NAFTA Negotiations Affected by Mexico’s 2018 Presidential Election

NAFTA Negotiations Will Be Affected By Mexico’s Presidential Election

NAFTA negotiations are expected to begin in the months of May or June, 2017 and are bringing high levels of interest from companies manufacturing in Mexico.  As we review the next Mexico presidential election, parties and candidates we find mixed levels of support for willingness to blend Mexico’s interests with currently stated US interests.

Mexico’s presidential election isn’t until summer of 2018, but the issues and candidates are already being discussed both in Mexico and among neighboring countries. The ruling party appears to be waning in popularity, and an anti-establishment candidate is poised to take the country in a very different direction if elected. NAFTA negotiations will be affected.

Leading Candidates

Current Mexican president, Enrique Peña Nieto, has presided over sweeping reforms that have made the country more open to international cooperation, private sector investment, and a better business atmosphere. Yet, corruption allegations and unrest in the Latin American country have made him and his party rather unpopular in recent months. He is constitutionally ineligible to run again, but analysts predict the successor his party chooses will not win in the 2018 election. In fact, the man most agree is the front-runner for Mexico’s presidential election is not representing any of Mexico’s three major parties.

  • PRI: The PRI was the leading party in Mexico from 1929 to 2000, and returned to power with the election of current President Nieto. However, stunning losses in the recent elections lead many to conclude that this party’s candidate will not win in 2018. Currently, the front runner for the centrist PRI party seems to be Nieto administration official, Miguel Angel Osorio Chong, who has a list of accomplishments to tout fighting organized crime.
  • PAN: The party of recent Mexican president, Felipe Calderon is a center-right party that seems to have a good chance this coming election. The party came out on top in the recent elections that upset the ruling PRI. Questions remain whether or not the party can unite behind Calderon’s wife, Margarita Zavala, who is doing very well in the polls as a front runner for the national race. However, in a climate of frustration with the establishment, she will have to distance herself from her insider image.
  • PRD: The party doing poorest in the polls is the center-left PRD. The man most likely to be their candidate is the current mayor of Mexico City, Miguel Mancera, who will also have to shed his image as a career politician.
  • MORENA: The true wild card in this race is a new party that recently split away from the PRD. They are a left wing movement created by a staunch leftist and anti-reform candidate, Andres Manuel Lopez Obrador. Obrador is running on a Mexico-First platform that has been very critical of US President Trump’s rhetoric and could complicate US-Mexico relations if Obrador is elected. Current polling suggests he is indeed a front runner with numbers rivaling or exceeding those for Margarita Zavala.
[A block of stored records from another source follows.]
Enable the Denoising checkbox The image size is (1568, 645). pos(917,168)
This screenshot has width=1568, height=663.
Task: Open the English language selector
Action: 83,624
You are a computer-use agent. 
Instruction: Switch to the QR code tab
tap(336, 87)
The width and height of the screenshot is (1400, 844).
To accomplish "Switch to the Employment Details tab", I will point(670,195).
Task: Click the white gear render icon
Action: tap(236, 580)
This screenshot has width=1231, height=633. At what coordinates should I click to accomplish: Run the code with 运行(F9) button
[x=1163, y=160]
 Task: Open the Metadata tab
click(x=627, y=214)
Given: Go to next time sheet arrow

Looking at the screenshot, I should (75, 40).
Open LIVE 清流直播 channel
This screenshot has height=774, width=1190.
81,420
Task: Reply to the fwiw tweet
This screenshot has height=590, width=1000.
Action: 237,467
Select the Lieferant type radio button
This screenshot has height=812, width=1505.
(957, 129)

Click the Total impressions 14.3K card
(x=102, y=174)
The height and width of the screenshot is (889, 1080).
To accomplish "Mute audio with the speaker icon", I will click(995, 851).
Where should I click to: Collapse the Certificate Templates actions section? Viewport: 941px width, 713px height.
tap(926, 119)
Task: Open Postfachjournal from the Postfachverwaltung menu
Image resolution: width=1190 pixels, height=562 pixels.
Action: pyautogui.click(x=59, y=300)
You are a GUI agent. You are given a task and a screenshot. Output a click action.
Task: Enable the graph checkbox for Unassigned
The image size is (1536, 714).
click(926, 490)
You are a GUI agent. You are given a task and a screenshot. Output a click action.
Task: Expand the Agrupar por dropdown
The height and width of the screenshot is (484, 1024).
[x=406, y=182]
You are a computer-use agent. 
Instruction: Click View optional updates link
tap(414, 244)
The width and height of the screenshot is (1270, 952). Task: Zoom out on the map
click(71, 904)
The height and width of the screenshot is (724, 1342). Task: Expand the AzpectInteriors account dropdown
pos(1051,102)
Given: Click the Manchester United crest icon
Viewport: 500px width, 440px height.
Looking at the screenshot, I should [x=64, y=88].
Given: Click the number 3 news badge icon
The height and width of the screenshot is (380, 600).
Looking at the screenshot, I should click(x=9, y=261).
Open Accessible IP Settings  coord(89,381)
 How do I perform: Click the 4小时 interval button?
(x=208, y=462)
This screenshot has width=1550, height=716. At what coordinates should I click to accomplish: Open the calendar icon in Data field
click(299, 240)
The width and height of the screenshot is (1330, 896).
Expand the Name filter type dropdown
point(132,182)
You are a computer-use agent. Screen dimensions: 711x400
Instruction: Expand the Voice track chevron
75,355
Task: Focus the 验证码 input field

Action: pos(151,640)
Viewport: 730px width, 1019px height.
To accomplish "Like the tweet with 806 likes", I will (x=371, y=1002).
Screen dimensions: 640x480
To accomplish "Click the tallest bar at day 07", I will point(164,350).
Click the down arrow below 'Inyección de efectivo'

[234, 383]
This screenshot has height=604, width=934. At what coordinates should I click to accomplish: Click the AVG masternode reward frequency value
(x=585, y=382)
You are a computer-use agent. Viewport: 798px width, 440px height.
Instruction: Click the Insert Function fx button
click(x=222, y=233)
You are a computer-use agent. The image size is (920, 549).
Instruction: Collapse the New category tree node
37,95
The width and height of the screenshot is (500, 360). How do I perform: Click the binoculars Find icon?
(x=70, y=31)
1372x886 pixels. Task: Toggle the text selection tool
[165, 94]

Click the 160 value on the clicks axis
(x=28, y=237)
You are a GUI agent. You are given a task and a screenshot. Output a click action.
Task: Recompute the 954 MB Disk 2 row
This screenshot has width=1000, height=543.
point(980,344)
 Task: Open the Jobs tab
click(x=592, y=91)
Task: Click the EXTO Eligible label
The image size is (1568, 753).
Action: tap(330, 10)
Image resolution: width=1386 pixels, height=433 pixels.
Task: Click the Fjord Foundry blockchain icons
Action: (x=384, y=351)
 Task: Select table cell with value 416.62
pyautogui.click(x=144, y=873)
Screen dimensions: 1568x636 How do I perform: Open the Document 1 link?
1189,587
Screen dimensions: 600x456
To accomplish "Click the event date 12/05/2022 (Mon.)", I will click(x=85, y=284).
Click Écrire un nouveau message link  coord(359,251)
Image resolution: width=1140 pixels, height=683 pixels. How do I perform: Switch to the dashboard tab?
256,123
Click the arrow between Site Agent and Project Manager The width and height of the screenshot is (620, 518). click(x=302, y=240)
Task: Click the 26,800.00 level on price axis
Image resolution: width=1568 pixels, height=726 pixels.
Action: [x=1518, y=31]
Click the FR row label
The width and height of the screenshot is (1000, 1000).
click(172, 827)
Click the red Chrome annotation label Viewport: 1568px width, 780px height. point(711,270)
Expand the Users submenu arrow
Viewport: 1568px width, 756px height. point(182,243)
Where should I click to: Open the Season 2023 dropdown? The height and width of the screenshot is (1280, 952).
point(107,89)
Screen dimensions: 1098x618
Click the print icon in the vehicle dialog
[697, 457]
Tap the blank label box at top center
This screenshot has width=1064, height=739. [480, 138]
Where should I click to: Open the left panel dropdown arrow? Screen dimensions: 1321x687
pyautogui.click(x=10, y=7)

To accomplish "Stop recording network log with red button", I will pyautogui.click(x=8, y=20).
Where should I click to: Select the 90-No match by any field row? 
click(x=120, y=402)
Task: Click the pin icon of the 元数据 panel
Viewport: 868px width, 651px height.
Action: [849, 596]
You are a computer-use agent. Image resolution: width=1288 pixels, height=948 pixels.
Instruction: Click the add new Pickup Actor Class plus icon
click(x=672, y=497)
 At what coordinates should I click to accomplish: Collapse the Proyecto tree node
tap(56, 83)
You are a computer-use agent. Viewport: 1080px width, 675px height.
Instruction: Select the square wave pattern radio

His campaign was given a boost when Trump was elected in the US, and the nation is potentially poised to take a left turn in response to much of Trump’s perceived mistreatment of this NAFTA ally. There is talk of a party alliance with the PRD that would virtually ensure a victory for Obrador, who lost by only a half percent when he first ran in 2006.

Primary Issues Affecting Mexico’s Presidential Election

Among the primary issues facing the Mexican people are crime, corruption, NAFTA negotiations, and Donald Trump. While the ruling PRI party has done well fighting crime and is staunchly in favor of NAFTA – as are most Mexicans – the party is hampered by allegations of corruption and mismanagement. The other parties are vying for the anti-establishment vote, which Obrador and his MORENA seem to have a firm grip on. Obrador has promised to scale back many of Nieta’s reforms and align the country with other leftist movements in Latin America. However, we may see a united center-right movement prevail in Mexico’s presidential election, which would prevent this detour, so long as PAN continues their upward momentum and taps into the country’s desire for real change.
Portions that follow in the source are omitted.